After 2015: infectious diseases in a new era of health and development

Abstract

Running over timescales that span decades or centuries, the epidemiological transition provides the central narrative of global health. In this transition, a reduction in mortality is followed by a reduction in fertility, creating larger, older populations in which the main causes of illness and death are no longer acute infections of children but chronic diseases of adults. Since the year 2000, the Millennium Development Goals (MDGs) have provided a framework for accelerating the decline of infectious diseases, backed by a massive injection of foreign investment to low-income countries. Despite the successes of the MDGs era, the inhabitants of low-income countries still suffer an enormous burden of disease owing to diarrhoea, pneumonia, HIV/AIDS, tuberculosis, malaria and other pathogens. Adding to the predictable burden of endemic disease, the threat of pandemics is ever-present and global. With a view to the future, this review spotlights five aspects of the fight against infection beyond 2015, when the MDGs will be replaced by a new set of goals for poverty reduction and sustainable development. These aspects are: exploiting the biological links between infectious and non-infectious diseases; controlling infections among the new urban majority; enhancing the response to international health threats; expanding childhood immunization programmes to prevent acute and chronic diseases in adults; and working towards universal health coverage. By scanning the wider horizon now, infectious disease specialists have the chance to shape the post-2015 era of health and development.

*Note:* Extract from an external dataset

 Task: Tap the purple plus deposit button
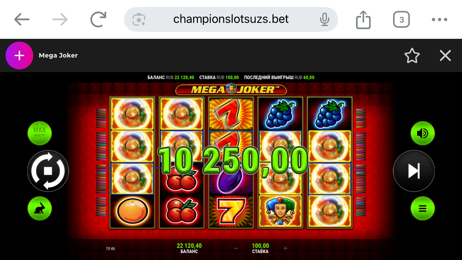coord(19,55)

Keywords: Millennium Development Goals; Universal Health Coverage.

Figure 1.

The demographic transitions in Sweden (1750–2000) and Mexico (1900–2000), which are interlinked with the epidemiological transitions in these two countries. The fall in mortality, at first mainly from childhood infectious diseases, is followed by a decline in fertility, producing growing, ageing populations afflicted mainly by chronic, non-infectious diseases. Adapted from reference [2].

Figure 2.

Deaths from infectious diseases (plus maternal and nutritional disorders) and non-infectious diseases (including injuries) worldwide, 1990–2050. (a) Estimated deaths in 1990, 2010 and 2050. (b) Top 10 causes of death from infectious diseases in 2010. Figures above the bars are the numbers of pathogens causing the majority of deaths from each disease. (c) Proportion of deaths due to infectious and non-infectious diseases in low, low-middle, upper-middle and high-income countries in 2010 (World Bank classification). (d) Factors affecting percentage changes in the numbers of deaths worldwide, 1990–2010. The fall in death rates per capita (left) is offset by population growth (especially deaths from infectious diseases, centre) and ageing (especially deaths from non-infectious diseases, right). Data from references [3,4].

Figure 3.

Trends in direct financial assistance for health, 1990–2010, measured in US$ billions per year (log scale), with five of the principal areas of investment. NCD, non-communicable (non-infectious) diseases. Data from reference [10].

Figure 4.

The triangular relationship between nutrition, diabetes and tuberculosis, as investigated in reference [37].

Figure 5.

Infectious diseases in urban areas. (a) Annual number of fadeouts of measles (three or more consecutive weeks without a notified case) in relation to the population sizes of 54 towns and cities in England and Wales in the pre-vaccination era [49]. (b) Infant mortality in urban and rural areas of 90 countries worldwide. Most points lie above the diagonal line marking equal mortality in urban and rural areas, indicating that death rates tend to be higher in rural areas [50].

Figure 6.

A total of 2797 international health hazards by type and country, January 2001–September 2013. Eighty-four per cent were outbreaks of infectious diseases. Unpublished WHO data (2013).

Figure 7.

Worldwide coverage of eight vaccines used in the Expanded Programme on Immunization, 1980–2012 [66]. BCG, Bacille Calmette Guérin vaccine for TB; DTP3, third dose of diphtheria toxoid, tetanus toxoid and pertussis vaccine; HepB3, third dose of hepatitis B vaccine; Hib3, third dose of Haemophilus influenzae type B vaccine; MCV, measles-containing vaccine; PAB, protection at birth from tetanus; PCV3, third dose of pneumococcal conjugate vaccine; Pol3, third dose of polio vaccine.